Father Issa Misleh, of Jerusalem's Orthodox Church, and spokesman for the Middle East Council of Churches, told The Jordan Times that if Christians left the Middle East as a result of the growing terrorism, the outlook will be dire for the territories.
"This would be the end of the Palestinian cause."
The eleventh session of the council, which opens today, is expected to conclude with a message of "stay" to Palestinians but also to other Christians in the region.
The council, which represents Evangelical, Anglican, Orthodox and Catholic Christians of the Middle East, will also discuss relations between the different Christian churches and between Christians and Muslims.
"We want to embody the values we have been talking of," said Misleh.
The Patriarch of the Orthodox Church of Jerusalem, Theophilos III, has stood down as head of the council and a new president will be elected.
Numbers of Christians in the region have plummeted since the rise of Islamic State and the terrible executions, tortures, rapes and other horrors that the hundreds of thousands of IS victims have been subjected to.
There are now just 40,000 Christians remaining among the 4.5 million people who live in the Palestinian Territories, listed at 24 on the Open Doors persecution watch list.
Open Doors says: "Christians are squeezed in the Israeli-Palestinian conflict, their ethnicity causing many restrictions from the Israeli side and their religion putting them in a minority position within the Palestinian community. The territories are effectively under different governments.
"The West Bank's ruling Fatah party is formally based on secular principles, and Christians enjoy several rights.
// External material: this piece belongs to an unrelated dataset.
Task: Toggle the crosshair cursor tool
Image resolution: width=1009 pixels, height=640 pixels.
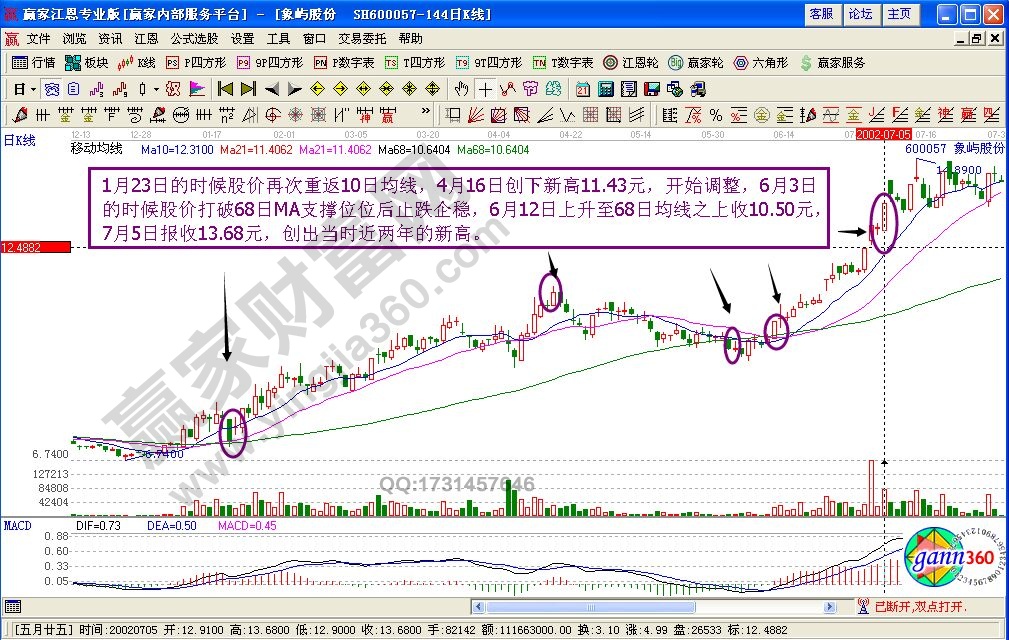Action: click(x=485, y=88)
Though Christians are largely tolerated by Islamist Hamas, the rights of Christians are neither upheld nor protected in Gaza. Apart from this discrimination, Christians face threats from radical Islamic vigilante groups. The total number of Christians has been decreasing in both areas over time due to emigration and lower birth rates. A ray of hope is the small but growing number of converts from Islam to Christianity."